Chesterton’s Fence is a concept in public policy that states:
The principle that reforms should not be made until the reasoning behind the existing state of affairs is understood.
I ran into it for the first time a while back and it immediately took my thoughts to documentation of software projects.
An article at Sprouts defines it in more layman’s terms as
Chesterton’s Fence is a simple rule of thumb that suggests that you should never destroy a fence, change a rule, or do away with a tradition until you understand why it’s there in the first place. The principle assumes that fences have a purpose, were carefully planned, and cost time and money to erect. Someone must have had a reason for thinking that a fence would be a good idea. So what if we just take them down?
Before I knew about this named concept, I used to use a “pizza in office fridge” example:
Imagine you come to the office one morning and see a few pizza slices in an unmarked container. You could eat them (especially if it’s common to have leftovers from events), throw them to bio bin or ignore them. But since they are unmarked, you can’t know when they were put there (are they still edible?), do they belong to someone or are they up for grabs and what kind of pizzas they are. So unless more instructions follow, the safest bet is to ignore them. This can lead to the fridge being full of pizzas someone meant for their colleagues to eat but without instructions, nobody knows what to do.
What does this has to do with documentation?
I have been to various projects where the lack of documentation caused an issue where nobody in the team remembered or knew why something, initially weird looking, was implemented the way it was.
Even a bit of documentation would have helped so much: if we knew why it was originally done that way, we could have considered if situation had changed and if it was safe to remove or change.
In my talk Contemporary Documentation, I’ve talked to developers about how and why to document decisions when they are being made, and stored in a format (in this case, version control) that doesn’t erase the old decisions as software evolves.

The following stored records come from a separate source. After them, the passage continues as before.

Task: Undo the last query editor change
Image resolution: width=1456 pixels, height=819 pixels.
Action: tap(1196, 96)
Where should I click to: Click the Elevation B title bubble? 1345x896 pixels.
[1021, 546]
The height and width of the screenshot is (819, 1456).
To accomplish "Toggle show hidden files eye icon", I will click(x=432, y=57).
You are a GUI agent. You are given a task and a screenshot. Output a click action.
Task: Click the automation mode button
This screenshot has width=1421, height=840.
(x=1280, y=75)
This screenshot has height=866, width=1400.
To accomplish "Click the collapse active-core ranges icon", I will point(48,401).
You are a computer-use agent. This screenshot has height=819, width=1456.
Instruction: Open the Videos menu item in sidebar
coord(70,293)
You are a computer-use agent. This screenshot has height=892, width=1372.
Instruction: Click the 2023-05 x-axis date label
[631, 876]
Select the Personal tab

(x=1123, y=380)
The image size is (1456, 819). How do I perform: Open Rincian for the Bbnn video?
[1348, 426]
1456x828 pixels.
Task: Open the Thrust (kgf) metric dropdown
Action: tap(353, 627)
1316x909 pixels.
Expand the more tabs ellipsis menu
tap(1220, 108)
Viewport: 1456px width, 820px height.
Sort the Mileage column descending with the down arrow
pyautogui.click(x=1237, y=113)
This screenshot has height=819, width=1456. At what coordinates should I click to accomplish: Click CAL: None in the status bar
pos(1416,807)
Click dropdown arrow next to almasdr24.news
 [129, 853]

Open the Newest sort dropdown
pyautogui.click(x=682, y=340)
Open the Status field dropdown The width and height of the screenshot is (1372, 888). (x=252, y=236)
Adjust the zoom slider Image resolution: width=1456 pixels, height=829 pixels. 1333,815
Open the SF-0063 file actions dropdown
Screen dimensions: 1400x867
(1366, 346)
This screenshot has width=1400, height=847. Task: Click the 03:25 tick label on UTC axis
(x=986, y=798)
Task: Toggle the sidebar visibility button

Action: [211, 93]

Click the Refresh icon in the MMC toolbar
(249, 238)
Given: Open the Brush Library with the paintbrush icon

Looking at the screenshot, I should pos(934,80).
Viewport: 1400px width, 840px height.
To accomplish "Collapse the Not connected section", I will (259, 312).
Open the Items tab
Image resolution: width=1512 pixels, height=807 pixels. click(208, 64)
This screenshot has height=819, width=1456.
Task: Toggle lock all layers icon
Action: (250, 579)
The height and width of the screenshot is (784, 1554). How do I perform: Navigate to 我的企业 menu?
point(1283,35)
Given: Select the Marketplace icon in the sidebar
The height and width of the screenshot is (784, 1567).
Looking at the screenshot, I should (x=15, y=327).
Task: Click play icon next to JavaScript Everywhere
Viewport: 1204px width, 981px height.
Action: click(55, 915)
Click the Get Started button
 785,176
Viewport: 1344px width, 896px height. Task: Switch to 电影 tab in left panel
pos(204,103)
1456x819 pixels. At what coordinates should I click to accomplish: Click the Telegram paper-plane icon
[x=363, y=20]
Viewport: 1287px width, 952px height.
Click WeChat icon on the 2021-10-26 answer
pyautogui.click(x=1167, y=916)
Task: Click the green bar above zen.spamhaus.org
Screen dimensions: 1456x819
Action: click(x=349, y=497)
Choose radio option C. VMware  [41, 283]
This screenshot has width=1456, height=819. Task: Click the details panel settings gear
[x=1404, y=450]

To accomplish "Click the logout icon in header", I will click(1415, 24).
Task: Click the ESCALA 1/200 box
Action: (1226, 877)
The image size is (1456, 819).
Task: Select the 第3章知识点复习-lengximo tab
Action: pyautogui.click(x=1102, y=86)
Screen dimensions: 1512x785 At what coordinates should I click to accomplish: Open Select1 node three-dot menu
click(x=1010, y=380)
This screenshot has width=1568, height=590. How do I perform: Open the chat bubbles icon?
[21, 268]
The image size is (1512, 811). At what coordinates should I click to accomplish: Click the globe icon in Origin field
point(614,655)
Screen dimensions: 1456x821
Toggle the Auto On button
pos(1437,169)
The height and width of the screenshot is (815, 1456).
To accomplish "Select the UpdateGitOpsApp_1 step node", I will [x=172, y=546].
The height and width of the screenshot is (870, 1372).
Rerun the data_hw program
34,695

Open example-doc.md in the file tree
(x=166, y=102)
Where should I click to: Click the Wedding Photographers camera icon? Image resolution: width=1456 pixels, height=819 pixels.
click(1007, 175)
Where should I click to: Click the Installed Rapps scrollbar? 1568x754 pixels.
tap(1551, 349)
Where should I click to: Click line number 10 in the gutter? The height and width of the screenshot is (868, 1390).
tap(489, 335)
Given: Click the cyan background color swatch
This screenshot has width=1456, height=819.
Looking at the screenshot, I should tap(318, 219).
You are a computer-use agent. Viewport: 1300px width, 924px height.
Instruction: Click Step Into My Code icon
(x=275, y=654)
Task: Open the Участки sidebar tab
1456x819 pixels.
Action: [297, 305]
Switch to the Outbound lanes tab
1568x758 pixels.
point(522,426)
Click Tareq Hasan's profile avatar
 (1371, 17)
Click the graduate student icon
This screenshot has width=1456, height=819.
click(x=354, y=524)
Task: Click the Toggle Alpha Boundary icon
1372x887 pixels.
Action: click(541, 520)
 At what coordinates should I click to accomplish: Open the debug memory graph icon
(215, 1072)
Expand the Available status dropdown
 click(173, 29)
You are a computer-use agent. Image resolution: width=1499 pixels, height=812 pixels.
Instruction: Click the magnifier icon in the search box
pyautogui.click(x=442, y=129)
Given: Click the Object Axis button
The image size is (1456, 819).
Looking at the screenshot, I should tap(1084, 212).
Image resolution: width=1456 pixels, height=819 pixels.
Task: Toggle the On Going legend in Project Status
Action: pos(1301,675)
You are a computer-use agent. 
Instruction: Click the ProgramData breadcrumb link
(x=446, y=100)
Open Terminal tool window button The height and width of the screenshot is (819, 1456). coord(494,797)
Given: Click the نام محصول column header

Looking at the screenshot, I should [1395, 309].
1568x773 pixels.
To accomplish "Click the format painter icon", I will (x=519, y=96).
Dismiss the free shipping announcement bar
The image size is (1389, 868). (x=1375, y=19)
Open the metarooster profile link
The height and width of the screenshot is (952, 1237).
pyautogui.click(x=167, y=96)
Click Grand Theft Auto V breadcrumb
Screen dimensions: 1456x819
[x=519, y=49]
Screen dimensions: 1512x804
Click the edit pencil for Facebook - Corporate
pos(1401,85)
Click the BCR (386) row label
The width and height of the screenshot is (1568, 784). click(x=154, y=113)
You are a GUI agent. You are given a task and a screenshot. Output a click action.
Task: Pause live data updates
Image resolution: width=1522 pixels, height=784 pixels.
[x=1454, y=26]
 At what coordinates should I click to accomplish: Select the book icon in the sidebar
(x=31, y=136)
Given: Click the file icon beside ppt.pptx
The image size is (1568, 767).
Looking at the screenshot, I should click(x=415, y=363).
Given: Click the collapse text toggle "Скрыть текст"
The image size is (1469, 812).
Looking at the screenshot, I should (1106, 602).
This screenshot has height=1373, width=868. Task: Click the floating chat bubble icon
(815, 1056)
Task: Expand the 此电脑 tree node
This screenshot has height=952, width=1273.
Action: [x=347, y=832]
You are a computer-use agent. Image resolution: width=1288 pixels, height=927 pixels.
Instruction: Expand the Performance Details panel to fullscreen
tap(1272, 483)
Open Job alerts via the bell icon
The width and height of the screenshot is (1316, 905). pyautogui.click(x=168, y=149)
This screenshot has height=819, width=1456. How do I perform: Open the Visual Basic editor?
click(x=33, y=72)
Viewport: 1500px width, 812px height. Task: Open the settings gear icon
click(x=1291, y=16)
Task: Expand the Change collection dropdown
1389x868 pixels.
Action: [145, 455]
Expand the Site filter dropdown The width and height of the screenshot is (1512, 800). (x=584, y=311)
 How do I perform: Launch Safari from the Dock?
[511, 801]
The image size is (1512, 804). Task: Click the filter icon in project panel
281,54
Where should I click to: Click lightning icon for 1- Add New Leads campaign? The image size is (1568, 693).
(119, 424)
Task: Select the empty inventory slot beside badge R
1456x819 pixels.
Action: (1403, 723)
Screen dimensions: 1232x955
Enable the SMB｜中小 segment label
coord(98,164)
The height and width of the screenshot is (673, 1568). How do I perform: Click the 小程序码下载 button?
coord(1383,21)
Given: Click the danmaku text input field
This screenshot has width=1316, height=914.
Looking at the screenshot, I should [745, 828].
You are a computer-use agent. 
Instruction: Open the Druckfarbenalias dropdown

In an optimal case, we’d have full test coverage (in terms of use cases, not necessarily code lines executed) but that’s kind of a pipe dream in most software projects. With a perfect coverage, we could more confidently remove things and see if anything breaks and adjust accordingly.
But with imperfect one, we are left with a difficult consideration: do we take the risk of breaking the fence which can lead to bigger, unexpected problems down the road or do we ignore it, being on the safer side but maybe slowing us down with new features or inefficiencies in the software.
Keeping the fence in mind when you write software and its documentation, especially internal one, can save you a lot of headache in the future.